- **WHAT IS BEING ASKED**
Below are some entries. Count how many of their lines include "field", then give that number only.

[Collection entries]
• • • •
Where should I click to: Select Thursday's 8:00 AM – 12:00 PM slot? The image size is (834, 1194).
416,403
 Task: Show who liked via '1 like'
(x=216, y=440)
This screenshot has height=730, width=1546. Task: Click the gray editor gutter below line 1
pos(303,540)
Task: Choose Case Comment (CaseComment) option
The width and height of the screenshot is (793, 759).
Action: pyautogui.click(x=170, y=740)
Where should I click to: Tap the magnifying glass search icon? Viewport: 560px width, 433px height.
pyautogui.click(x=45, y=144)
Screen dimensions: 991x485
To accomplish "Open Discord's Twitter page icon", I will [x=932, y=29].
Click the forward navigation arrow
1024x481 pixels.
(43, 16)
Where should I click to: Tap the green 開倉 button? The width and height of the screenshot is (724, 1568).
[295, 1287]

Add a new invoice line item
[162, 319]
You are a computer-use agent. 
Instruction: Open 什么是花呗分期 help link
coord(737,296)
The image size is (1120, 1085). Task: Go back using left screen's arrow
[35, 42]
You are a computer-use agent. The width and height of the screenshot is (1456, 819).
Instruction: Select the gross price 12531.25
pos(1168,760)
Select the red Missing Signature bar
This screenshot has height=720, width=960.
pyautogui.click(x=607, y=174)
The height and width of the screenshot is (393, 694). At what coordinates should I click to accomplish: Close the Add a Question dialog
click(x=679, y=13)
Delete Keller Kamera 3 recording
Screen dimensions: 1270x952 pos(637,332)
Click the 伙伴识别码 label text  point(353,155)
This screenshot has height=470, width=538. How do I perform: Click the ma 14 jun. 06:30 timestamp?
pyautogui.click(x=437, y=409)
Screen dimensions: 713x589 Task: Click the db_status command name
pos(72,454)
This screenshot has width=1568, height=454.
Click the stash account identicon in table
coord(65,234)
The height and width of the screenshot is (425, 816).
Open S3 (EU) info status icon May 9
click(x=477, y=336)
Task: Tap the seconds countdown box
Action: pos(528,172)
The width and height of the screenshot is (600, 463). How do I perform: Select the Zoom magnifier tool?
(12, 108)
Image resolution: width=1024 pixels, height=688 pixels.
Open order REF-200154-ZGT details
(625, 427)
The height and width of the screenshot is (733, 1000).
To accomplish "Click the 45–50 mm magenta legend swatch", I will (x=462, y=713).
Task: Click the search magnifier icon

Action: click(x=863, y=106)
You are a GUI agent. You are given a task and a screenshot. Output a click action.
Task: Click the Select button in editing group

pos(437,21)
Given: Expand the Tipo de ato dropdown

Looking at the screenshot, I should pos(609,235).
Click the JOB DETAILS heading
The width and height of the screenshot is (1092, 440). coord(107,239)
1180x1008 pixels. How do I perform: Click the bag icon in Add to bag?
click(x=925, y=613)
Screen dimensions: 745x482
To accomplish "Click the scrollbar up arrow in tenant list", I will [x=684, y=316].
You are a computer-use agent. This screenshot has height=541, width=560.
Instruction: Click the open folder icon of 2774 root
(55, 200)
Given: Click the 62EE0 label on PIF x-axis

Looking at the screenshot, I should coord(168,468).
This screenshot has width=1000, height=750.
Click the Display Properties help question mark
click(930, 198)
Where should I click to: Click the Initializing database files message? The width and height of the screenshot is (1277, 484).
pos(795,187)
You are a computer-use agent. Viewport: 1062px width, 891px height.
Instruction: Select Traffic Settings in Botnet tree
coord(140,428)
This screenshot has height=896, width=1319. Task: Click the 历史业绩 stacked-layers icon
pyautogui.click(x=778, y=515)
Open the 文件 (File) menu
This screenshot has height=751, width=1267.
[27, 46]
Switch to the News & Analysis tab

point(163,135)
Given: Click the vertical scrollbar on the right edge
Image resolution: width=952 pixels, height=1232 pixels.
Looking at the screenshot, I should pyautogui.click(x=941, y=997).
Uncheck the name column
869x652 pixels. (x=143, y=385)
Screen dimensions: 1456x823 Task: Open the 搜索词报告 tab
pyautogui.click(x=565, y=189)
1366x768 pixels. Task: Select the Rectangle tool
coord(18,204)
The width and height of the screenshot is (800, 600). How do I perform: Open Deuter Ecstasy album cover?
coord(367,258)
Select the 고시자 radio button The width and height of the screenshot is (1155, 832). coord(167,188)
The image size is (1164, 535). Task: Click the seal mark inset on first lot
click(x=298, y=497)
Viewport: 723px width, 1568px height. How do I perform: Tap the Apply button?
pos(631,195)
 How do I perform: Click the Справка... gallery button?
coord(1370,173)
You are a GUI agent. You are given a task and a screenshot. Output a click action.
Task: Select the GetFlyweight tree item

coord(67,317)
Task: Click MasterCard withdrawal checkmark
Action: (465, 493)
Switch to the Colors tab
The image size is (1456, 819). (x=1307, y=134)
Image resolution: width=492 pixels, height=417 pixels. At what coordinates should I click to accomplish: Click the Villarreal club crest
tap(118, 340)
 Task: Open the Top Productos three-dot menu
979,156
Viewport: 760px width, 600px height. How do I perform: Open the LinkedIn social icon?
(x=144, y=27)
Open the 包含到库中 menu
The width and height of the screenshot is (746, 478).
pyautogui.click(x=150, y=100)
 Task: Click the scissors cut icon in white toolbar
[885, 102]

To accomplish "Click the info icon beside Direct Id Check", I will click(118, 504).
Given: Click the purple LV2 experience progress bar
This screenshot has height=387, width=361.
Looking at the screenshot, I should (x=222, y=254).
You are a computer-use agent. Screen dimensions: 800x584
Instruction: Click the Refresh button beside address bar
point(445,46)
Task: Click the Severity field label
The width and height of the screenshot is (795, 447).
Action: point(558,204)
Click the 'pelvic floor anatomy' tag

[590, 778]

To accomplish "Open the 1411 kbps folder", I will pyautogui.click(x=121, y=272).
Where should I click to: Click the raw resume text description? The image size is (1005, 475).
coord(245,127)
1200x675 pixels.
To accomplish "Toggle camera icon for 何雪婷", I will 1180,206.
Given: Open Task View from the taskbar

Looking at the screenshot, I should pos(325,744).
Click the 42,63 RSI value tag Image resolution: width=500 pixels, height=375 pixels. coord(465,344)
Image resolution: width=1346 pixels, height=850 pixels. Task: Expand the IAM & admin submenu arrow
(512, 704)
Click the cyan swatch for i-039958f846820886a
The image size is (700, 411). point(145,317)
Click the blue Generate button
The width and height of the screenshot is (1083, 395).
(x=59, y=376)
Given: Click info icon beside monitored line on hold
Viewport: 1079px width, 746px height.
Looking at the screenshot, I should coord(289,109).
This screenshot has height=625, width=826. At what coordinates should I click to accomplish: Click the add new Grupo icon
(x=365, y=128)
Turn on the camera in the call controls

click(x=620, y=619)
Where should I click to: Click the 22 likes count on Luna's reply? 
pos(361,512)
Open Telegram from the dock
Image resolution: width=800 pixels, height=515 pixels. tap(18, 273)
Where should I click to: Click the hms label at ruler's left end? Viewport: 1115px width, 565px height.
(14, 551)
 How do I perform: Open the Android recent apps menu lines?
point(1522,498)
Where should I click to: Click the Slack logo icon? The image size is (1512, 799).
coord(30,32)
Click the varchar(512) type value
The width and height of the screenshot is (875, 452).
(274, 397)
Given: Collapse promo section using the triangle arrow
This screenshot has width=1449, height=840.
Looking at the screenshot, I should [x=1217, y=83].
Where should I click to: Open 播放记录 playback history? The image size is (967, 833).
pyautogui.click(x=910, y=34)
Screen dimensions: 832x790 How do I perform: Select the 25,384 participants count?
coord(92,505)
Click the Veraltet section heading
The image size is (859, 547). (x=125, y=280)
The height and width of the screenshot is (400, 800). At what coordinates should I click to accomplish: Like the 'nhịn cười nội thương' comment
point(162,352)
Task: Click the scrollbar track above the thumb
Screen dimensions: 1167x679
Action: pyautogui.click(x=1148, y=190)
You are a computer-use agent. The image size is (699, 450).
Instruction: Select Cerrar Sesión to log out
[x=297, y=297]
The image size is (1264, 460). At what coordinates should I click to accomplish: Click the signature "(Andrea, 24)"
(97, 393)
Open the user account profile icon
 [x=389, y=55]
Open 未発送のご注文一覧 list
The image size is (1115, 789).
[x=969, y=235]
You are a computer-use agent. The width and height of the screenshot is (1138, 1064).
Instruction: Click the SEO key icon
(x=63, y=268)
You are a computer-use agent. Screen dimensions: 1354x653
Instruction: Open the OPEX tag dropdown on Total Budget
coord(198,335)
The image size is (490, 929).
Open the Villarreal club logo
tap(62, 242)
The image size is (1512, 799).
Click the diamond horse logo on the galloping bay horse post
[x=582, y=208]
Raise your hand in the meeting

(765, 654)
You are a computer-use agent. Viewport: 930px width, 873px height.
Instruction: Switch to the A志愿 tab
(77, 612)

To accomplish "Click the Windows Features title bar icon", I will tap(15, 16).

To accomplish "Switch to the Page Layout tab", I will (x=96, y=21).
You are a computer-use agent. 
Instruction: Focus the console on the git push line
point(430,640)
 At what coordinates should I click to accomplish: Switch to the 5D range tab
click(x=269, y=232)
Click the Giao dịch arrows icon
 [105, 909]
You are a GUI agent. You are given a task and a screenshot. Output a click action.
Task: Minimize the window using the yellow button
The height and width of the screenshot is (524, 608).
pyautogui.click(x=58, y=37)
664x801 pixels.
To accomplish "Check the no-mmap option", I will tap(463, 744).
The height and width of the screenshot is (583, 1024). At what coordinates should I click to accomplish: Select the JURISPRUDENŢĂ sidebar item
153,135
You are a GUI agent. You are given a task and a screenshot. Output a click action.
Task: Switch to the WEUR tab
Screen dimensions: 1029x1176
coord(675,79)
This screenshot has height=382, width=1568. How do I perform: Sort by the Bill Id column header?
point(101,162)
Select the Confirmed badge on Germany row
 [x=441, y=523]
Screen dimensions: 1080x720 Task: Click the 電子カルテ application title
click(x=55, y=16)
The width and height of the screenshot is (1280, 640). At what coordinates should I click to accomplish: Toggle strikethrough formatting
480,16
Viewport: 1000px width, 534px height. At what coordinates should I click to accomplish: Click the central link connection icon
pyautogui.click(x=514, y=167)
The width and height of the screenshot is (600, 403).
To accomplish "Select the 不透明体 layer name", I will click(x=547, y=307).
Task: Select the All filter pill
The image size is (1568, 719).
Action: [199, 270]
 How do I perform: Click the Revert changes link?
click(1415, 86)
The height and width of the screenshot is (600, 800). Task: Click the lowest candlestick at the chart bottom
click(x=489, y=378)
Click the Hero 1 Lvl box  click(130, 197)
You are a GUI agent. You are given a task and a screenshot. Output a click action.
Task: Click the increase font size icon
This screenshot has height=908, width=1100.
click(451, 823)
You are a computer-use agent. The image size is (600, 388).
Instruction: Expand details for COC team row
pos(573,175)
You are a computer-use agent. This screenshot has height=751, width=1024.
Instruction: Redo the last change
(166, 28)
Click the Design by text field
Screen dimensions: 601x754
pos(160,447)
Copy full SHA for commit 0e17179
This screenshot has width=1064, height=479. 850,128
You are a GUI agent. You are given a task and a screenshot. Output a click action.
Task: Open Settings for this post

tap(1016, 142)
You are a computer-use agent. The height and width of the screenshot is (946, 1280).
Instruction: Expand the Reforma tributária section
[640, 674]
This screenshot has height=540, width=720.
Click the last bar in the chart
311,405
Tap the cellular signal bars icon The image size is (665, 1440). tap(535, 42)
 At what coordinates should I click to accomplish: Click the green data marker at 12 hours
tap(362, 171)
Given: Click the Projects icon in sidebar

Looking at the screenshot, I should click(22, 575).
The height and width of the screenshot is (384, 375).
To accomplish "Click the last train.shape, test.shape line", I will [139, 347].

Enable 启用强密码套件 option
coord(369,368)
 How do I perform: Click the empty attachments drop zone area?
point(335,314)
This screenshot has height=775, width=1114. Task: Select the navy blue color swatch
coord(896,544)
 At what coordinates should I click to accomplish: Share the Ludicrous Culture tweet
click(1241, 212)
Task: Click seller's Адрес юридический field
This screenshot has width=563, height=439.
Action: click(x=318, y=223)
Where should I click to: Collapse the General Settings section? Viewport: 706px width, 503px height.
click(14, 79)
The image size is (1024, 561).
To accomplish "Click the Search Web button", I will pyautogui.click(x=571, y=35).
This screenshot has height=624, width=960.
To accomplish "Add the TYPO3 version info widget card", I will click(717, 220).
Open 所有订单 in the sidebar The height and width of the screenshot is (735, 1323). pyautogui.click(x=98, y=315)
• • • •
- **YOUR RESPONSE**
3